__INFORMATION SUPPLIED__:
# # # #

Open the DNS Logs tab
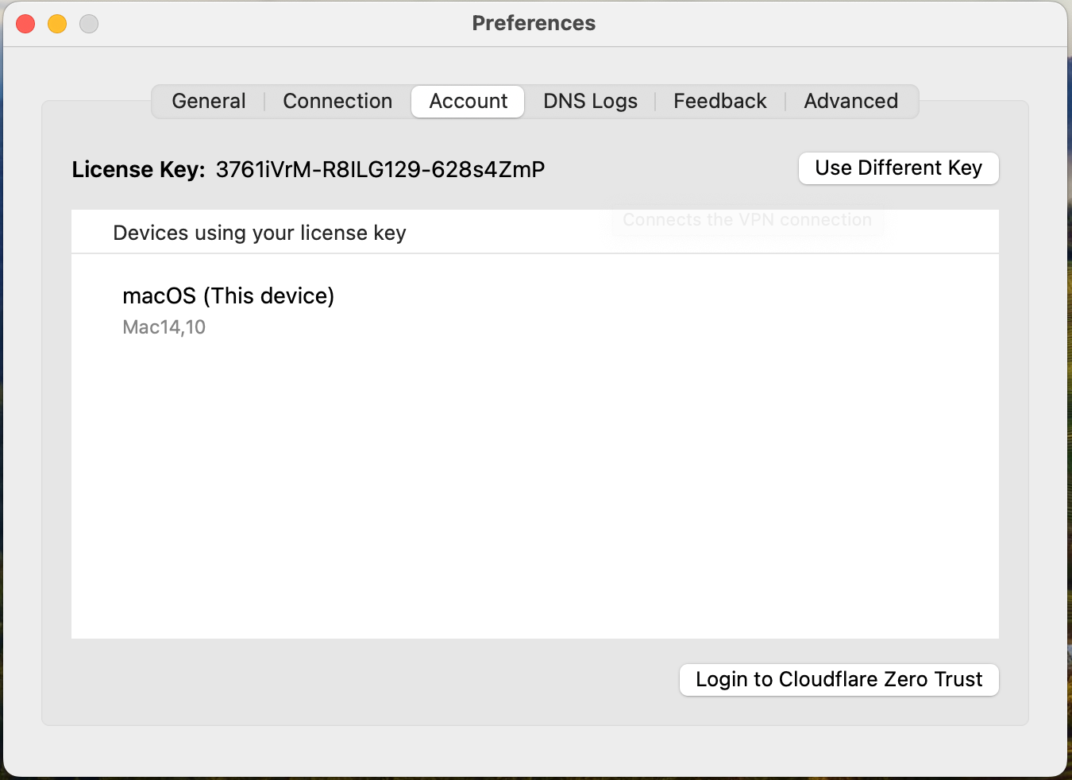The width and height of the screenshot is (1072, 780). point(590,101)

# # # #

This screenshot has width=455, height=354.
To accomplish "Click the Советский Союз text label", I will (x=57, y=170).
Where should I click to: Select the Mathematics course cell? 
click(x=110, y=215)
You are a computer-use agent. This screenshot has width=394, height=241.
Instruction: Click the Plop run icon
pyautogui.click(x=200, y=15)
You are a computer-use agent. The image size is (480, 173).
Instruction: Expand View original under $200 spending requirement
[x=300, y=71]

# # # #

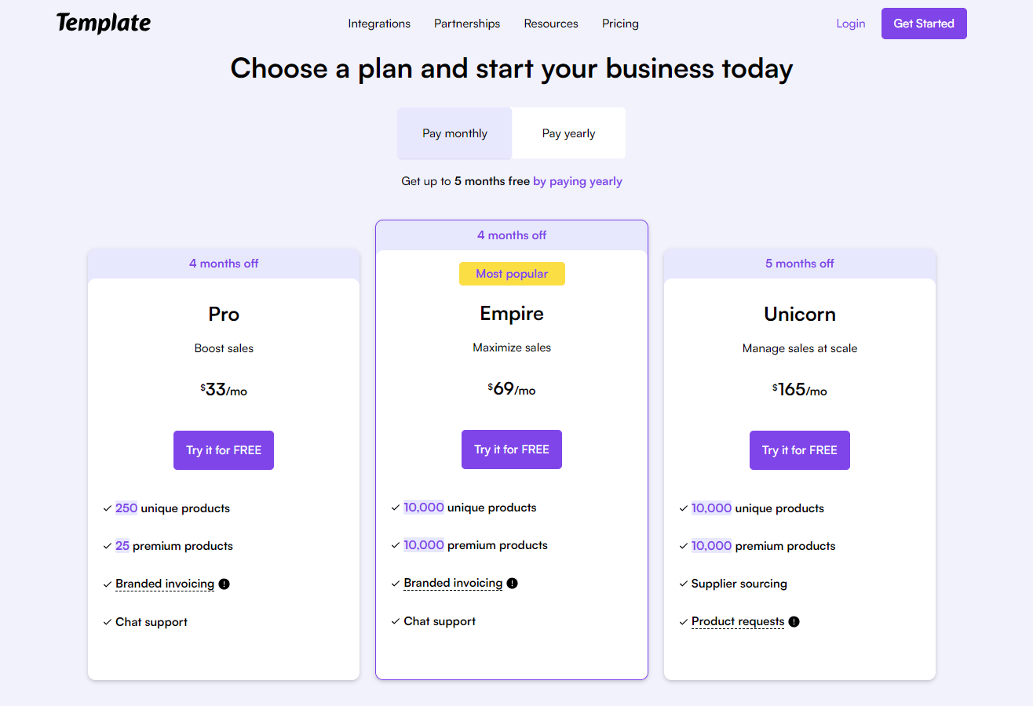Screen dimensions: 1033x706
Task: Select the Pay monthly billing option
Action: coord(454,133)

# # # #

__TRY IT__:
Search the data for the string "computer" and copy every line where it appears.

__SOLUTION TO THE EXERCISE__:
You are a computer-use agent. This screenshot has width=394, height=241.
You are a computer-use agent. The image size is (480, 173).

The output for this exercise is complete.